Relevance	The time frame, the previous two weeks, was described as being appropriate, and the items were experienced as relevant and not redundant. Items 3, 4, 5, 7, 8 and the final item (not included in the total score) were described as possible referring to somatic symptoms or consequences of SSc other than depression. Here are some quotations: “I think that it’s good. It deals with daily things, and how they are, both eating and sleeping and how to feel” (P1) “No [no need to remove items]. It [PHQ-8] is also very descriptive of how you could feel” (P4) “In Item 3, to be tired is associated with the disease. You do feel [tired] almost every day; for example, I used to rest every day” (P4) “Moving slowly [in Item 8] is what we often experience at the clinic. It’s quite obvious... speaking slowly is maybe something that I do not associate… I can’t say that I noticed that patients were too slow in that way… I don’t know whether I think that it’s relevant” (HP1)
Comprehensiveness	Key symptoms of depression in SSc were described to be covered by the questionnaire. Some HPs expressed uncertainty in assessing depression, and some patients expressed limitations in personal experiences with depression. Still, items were suggested to be added, such items could cover tearfulness, meaning of life, thoughts about death or the future, demanding situations (e.g., loneliness, physical limitation, and limitations in activities), self-management strategies, and treatment adherence. Below are some quotations: “I think that they [the items] sum it up very well, everything, yes” (P9) [Suggesting adding an item] “Being diagnosed with this disease isn’t fun. If someone reads about it [the diagnosis] online, it could make them really depressed….But otherwise I think that they [the items] cover it” (HP6)

P patient, HP health professional

Construct validity

Structural validity: The CFA for the single factor had a near “reasonable” fit with fit indicators: AIC 97.3, CFI 0.891, RMSEA 0.128, and CMIN/DF 2.47. The two-factor model provided a better fit for the data, revealing an “acceptable” fit and AIC 81.5, CFI 0.953, RMSEA 0.086, and CMIN/DF 1.66.

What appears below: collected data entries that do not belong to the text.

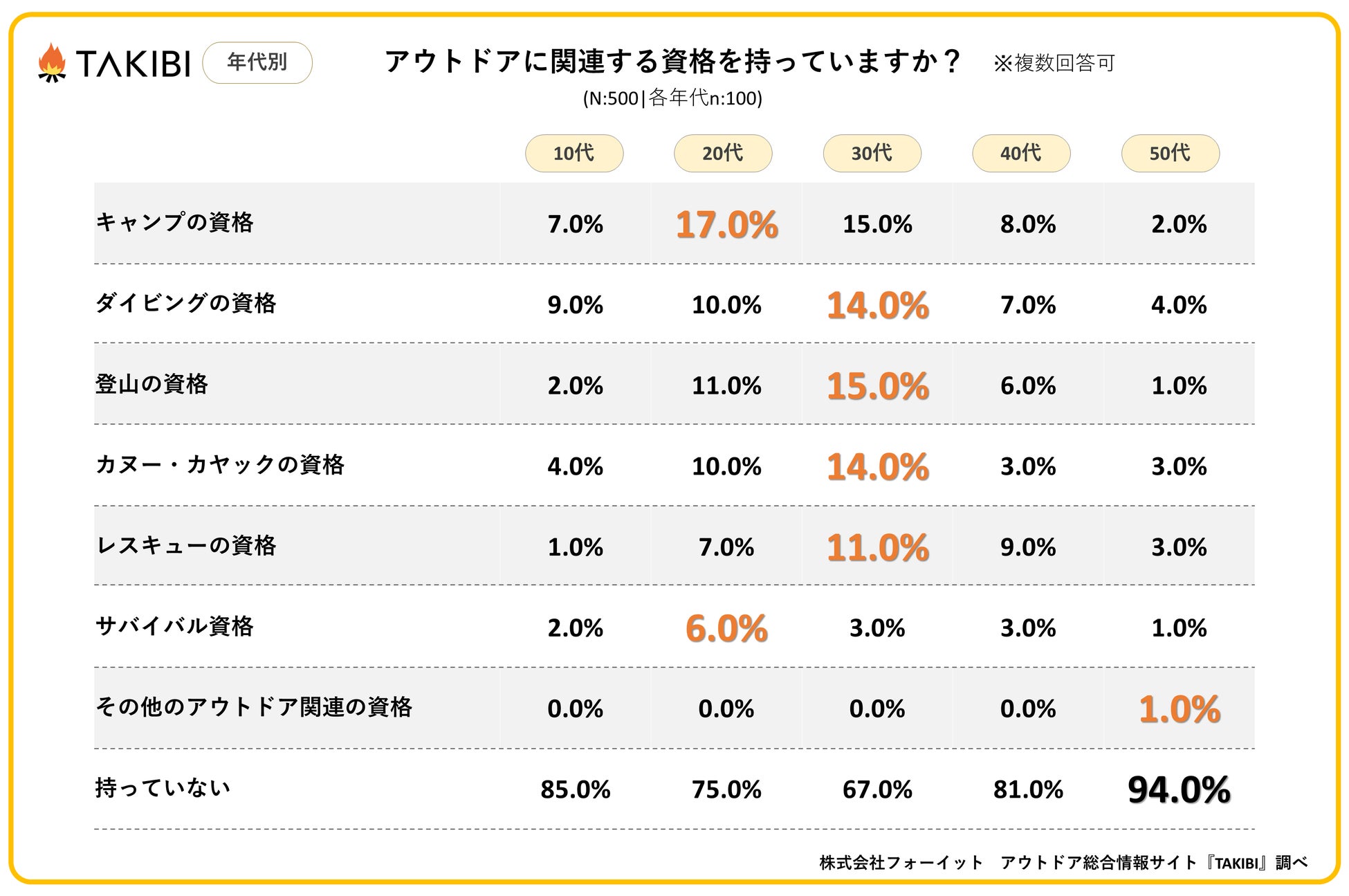
Task: Click the bold 94.0% value
Action: click(x=1179, y=789)
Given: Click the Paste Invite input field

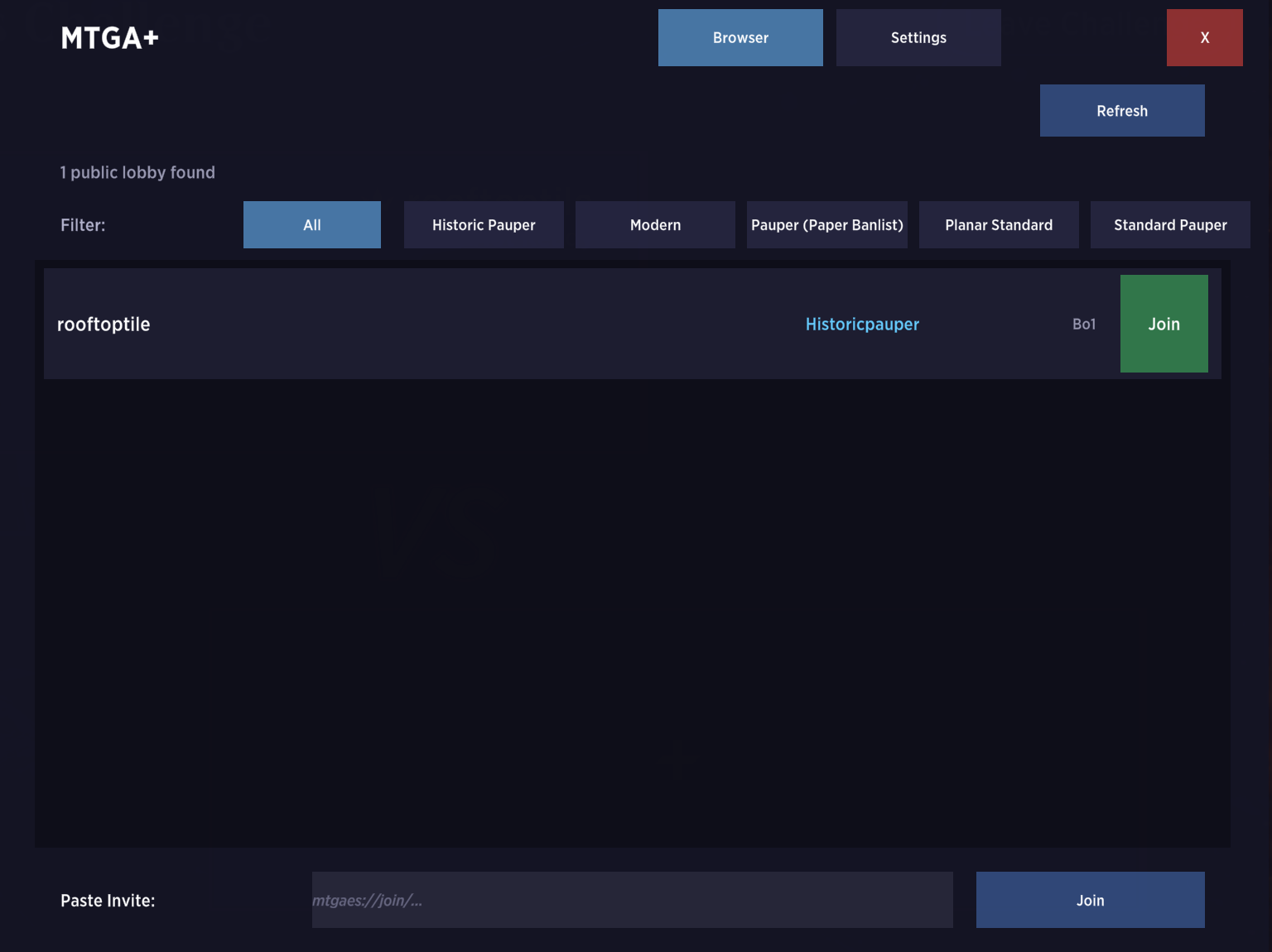Looking at the screenshot, I should click(631, 900).
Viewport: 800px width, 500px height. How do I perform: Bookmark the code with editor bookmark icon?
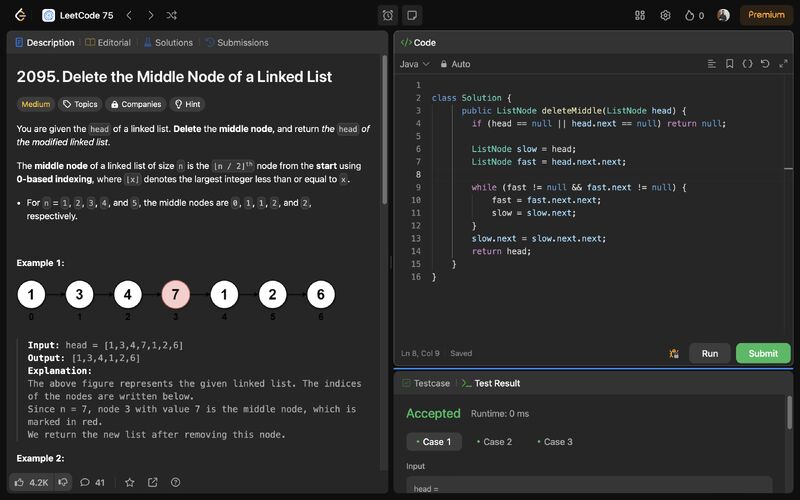coord(730,64)
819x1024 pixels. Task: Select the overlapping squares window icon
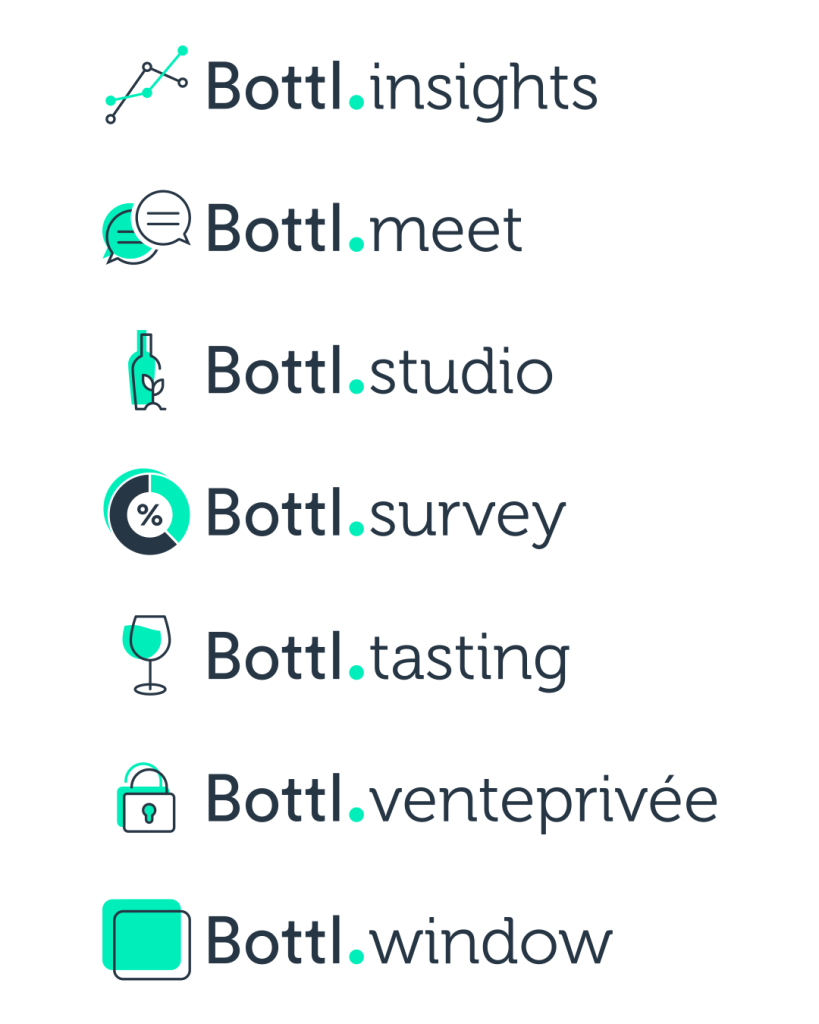pos(146,940)

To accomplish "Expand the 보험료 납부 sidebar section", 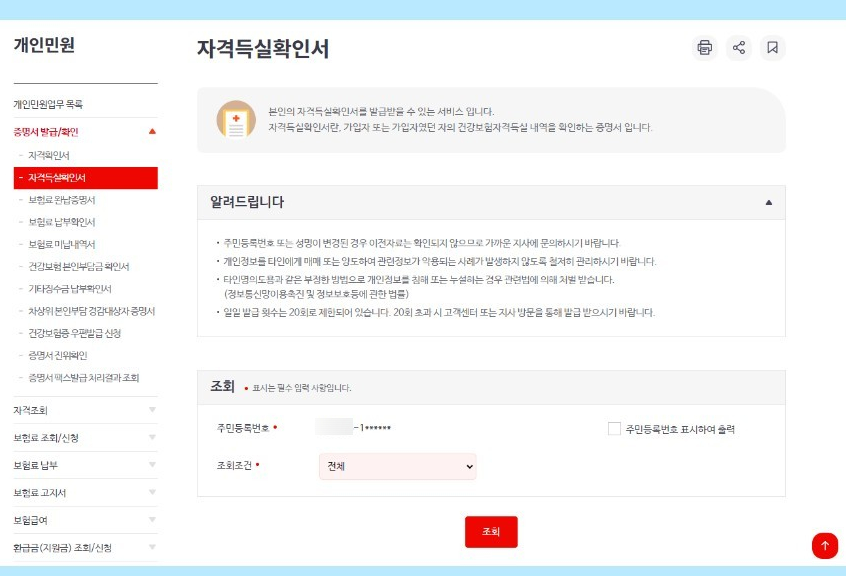I will pyautogui.click(x=45, y=464).
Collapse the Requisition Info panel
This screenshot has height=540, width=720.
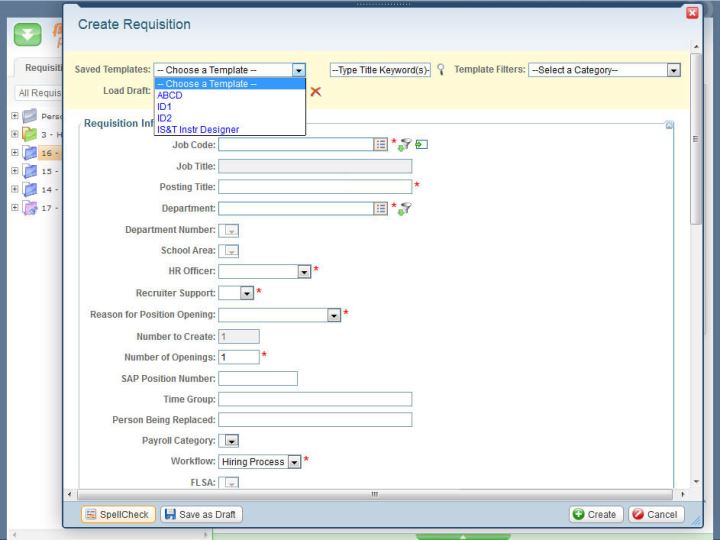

Hypotheses testing for construct validity: Convergent validity was supported by strong correlations between the PHQ-8 Swe and the assessment of pain (HAQ-DI VAS); fatigue (MAF); and physical role function, bodily pain, vitality, social function, and mental health (RAND-36). Moderate correlations were found between the PHQ-8 Swe and disability (HAQ-DI); gastrointestinal symptoms, lung symptoms, Raynaud’s phenomenon, digital ulcers, and overall disease severity interference with daily activities (SHAQ VAS); physical function, general health, and emotional role function (RAND-36); and disease severity of the lung system (MSS) (Table 7). Divergent validity was obtained with weak correlations between the PHQ-8 Swe and skin involvement (mRSS); disease severity of peripheral vascular, heart, and kidney systems (MSS); and disease duration (Table 7).

Table 7

Construct validity (correlations) of the Patient Health Questionnaire-8 in Swedish for individuals with systemic sclerosis

	PHQ-8 r_s	p value
Patient-reported outcome measures^A
Disability, pain, and disease interference with daily activities, SHAQ
HAQ-DI	0.63	<0.001
HAQ-DI VAS
Pain	0.70	<0.001
SHAQ VAS
Gastrointestinal symptoms	0.50	<0.001
Lung symptoms	0.48	<0.001
Raynaud’s phenomenon	0.41	<0.001
Digital ulcers	0.51	<0.001
Overall disease severity	0.64
Fatigue, MAF	0.74	<0.001
Health related quality of life, RAND-36
Physical function	− 0.50	<0.001
Physical role function	− 0.67	<0.001
Bodily pain	− 0.72	<0.001
General health	− 0.58	<0.001
Vitality	− 0.80	<0.001
Social function	− 0.76	<0.001
Emotional role function	− 0.62	<0.001
Mental health	− 0.67	<0.001
Disease variables^B
Skin involvement, mRSS	0.19	0.072
Disease severity, MSS
Peripheral vascular system	0.20	0.061
Lung system	0.39	<0.001
Heart system	− 0.07	0.534
Kidney system	− 0.19	0.072
Disease duration^a	0.07	0.547

The total score of PHQ-8 Swe (n = 89)

r_s = Spearman’s rank correlation coefficient, SHAQ Scleroderma Health Assessment Questionnaire, HAQ-DI Health Assessment Questionnaire-Disability Index, VAS visual analogue scale, MAF Multidimensional Assessment of Fatigue, RAND-36 RAND 36-Item Health Survey, mRSS modified Rodnan skin score, MSS Medsger Severity Scale

^A1–6 missing values occurred in certain variables

^B1 or 2 missing values occurred in certain variables

^aTime from the first non-Raynaud’s symptom

Aspects of reliability

In terms of internal consistency, the Cronbach’s alpha was 0.85 and corrected item-to-total correlation had a median of 0.61 (min–max: 0.41–0.76; n = 87). Of the 90 patients who completed the PHQ-8 Swe on the first test occasion, 81 of them responded to it on the retest occasion. The median of the total score of the PHQ-8 Swe was 4 on the test occasion (IQR: 2–9; n = 89) and also 4 on the retest (IQR: 1–7; n = 81). The ICC was 0.83 (n = 81) for the total score, and the weighted kappa coefficient had a median of 0.72 for the items (min–max: 0.60–0.79). There were no significant differences between test occasions in the total score (p = 0.15) or in seven of the eight items (Table 4).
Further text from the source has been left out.